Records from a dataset
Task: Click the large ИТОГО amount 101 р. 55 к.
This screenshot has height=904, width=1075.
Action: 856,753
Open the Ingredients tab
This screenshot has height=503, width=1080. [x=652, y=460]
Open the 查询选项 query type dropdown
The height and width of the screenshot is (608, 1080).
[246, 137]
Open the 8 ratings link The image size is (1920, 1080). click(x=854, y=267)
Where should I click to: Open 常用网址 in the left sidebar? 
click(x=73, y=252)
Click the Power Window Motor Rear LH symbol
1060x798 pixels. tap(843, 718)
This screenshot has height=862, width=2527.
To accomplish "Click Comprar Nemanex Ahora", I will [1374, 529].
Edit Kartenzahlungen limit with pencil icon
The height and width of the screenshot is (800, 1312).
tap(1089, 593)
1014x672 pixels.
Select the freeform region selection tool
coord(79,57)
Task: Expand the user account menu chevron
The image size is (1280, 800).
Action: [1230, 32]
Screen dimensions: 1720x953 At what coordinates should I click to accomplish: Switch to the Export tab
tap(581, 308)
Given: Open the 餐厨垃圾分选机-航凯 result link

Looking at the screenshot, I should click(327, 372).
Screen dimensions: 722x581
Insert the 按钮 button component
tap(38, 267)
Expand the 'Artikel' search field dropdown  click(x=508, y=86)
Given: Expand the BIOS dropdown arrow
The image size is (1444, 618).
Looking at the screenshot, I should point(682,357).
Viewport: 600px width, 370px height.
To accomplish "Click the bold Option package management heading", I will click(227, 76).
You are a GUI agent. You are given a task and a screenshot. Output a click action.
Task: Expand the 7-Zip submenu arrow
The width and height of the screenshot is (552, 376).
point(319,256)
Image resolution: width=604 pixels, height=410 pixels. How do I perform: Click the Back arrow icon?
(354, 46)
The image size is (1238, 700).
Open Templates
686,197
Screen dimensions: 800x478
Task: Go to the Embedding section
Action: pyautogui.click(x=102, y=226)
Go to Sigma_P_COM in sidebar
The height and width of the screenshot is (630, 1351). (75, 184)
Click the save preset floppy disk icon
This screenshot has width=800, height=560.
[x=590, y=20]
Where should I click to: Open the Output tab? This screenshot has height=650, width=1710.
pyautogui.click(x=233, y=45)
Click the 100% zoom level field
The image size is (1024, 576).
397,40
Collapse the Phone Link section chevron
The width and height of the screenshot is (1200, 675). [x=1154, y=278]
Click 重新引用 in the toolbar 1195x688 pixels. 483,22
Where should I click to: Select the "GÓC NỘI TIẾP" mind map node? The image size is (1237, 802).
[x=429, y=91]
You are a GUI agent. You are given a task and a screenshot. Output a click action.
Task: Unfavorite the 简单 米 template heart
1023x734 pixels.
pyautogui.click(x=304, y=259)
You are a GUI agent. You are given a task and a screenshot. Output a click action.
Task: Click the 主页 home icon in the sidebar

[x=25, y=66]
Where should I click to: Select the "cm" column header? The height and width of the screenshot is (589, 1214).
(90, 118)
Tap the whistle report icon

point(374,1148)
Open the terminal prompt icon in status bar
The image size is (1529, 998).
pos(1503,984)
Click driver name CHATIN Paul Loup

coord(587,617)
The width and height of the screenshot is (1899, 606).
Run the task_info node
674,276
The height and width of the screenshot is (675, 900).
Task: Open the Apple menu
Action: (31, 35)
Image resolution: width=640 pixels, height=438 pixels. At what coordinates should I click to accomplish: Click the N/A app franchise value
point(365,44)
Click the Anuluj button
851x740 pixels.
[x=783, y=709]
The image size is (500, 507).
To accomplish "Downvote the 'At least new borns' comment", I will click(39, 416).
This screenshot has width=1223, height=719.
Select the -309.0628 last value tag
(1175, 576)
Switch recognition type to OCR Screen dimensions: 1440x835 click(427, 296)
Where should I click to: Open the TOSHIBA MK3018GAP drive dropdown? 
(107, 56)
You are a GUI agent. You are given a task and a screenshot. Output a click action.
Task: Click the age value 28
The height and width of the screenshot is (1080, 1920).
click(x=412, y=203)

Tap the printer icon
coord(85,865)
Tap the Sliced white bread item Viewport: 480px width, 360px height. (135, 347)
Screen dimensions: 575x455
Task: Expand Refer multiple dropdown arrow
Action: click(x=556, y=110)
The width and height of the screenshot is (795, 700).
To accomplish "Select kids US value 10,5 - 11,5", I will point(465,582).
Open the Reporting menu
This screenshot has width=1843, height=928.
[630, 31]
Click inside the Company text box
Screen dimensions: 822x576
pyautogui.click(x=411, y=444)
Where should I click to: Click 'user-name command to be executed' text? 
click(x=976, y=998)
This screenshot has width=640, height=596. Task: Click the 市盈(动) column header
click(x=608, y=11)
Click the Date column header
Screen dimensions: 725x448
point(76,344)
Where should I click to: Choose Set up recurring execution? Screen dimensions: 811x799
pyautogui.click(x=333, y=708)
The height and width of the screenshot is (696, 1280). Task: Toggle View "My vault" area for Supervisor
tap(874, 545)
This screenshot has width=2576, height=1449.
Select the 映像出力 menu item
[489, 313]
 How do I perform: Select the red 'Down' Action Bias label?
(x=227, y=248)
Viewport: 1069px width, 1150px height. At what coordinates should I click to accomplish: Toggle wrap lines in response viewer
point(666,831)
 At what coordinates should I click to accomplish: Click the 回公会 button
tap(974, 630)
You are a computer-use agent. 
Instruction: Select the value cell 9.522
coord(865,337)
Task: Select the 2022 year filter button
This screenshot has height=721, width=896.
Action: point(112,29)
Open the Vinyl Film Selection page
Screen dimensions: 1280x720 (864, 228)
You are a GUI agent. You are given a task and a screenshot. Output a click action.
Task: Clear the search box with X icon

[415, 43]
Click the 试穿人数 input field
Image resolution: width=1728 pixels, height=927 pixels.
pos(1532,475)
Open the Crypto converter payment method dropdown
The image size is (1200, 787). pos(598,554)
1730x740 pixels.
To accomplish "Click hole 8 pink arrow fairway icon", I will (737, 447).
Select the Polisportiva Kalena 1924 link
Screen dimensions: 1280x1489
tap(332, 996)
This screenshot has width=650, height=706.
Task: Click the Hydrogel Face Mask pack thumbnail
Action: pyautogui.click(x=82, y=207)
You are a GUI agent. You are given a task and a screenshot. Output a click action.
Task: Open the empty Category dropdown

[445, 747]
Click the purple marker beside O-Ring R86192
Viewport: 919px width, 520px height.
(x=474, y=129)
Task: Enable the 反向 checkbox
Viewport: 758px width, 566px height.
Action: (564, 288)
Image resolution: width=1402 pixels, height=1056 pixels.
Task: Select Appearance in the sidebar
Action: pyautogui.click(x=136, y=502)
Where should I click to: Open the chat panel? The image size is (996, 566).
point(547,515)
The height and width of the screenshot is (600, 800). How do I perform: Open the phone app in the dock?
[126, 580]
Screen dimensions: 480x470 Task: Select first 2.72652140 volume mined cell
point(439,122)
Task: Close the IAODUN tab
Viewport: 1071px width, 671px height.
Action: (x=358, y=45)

◆ PROBLEM ◆
Among the entries, count how many lines hold the string "type", then state only that number.

◆ TASK RESULT ◆
2